OASIS: Online Archival Search Information System
|http://nrs.harvard.edu/urn-3:RAD.SCHL:sch00374View HOLLIS Record
Questions or Comments Copyright Statement
© President and Fellows of Harvard College
Call No.: 2002-M114--2002-M162
Repository: Arthur and Elizabeth Schlesinger Library on the History of Women in America, Radcliffe Institute for Advanced Study, Harvard University
Creator: Mildred Robbins Leet, 1922-2011
Title: Additional papers of Mildred Robbins Leet, 1928-2005
Quantity: .21 linear feet (1/2 file box) plus 4 photograph folders and electronic records)
Language of materials: Materials in English.
Abstract: Papers of Mildred Robbins Leet, social activist and cofounder of Trickle Up, a New York-based international non-governmental organization dedicated to alleviating poverty.
Social activist and volunteer Mildred Robbins Leet was born Mildred Elowsky in 1922. Rasied in Brooklyn, New York, she graduated from New York University (B.A. 1942). She married Louis J. Robbins (1913-1970) in February 1941 and the couple had two children, Jane Marla (1943) and Aileen (1947). During World War II she volunteered as an air-raid warden and a nurse's aide, and following the war continued her commitment to volunteerism. She actively engaged in volunteer activities for Cerebral Palsy and in 1948 became one of the founders of United Cerebral Palsy, where she served as first president of the women's division.
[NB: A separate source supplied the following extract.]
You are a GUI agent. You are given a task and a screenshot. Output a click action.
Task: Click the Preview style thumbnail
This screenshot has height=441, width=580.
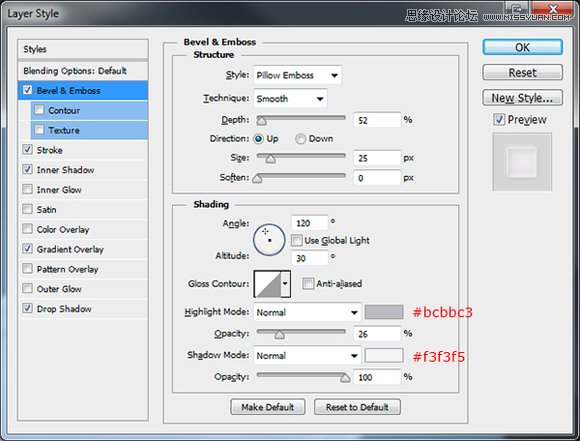coord(522,162)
Leet expanded her volunteerism into politics and with Marietta Tree co-chaired New York's Volunteers for Stevenson (1956). She served as a United Nations (U.N.) representative (1957-1964) and president (1964-1968) of the National Council of Women of the United States, emphasizing civil rights, family planning, and international peacekeeping. From 1968 to 1970, she was an active member of the Women's Advisory Committee on Poverty in the U.S. Office of Economic Opportunity. Her expertise in international relations led to her involvement in the development of the International Peace Academy (1968-1974).In 1974 she married Glen Leet (1908-1998), then President of the International Society for Community Development. Among his many activities in foreign development, he served as U.N. Advisor to Greece (1947-1950), and the first U.N. Consultant on Social Welfare Policy. In the 1960s he became President of Save the Children. Together Glen and Mildred developed Hotline International, a telecommunications conferencing program that covered five U.N. conferences from 1974 to 1978. The couple also co-founded the Trickle Up Program (1979), which continues to receive awards for its philanthropic work. The enduring program assists low-income people worldwide by providing conditional seed capital and business training. The grants enable participants to launch a small business in partnership with local agencies. The recipient of numerous degrees and honors, Leet has written and lectured widely on women and development and technology. She was inducted into the National Women's Hall of Fame (2003) for philanthropic endeavors.
These addenda contain the transcription of an interview with Leet; publications, and reports, and speeches she delivered. Four folders of photographs featuring Leet with her family, as well as her professional and philanthropic work and travels, were added in January 2015.A memorial web site was captured as part of Harvard University Library's Web Archive Collection (WAX).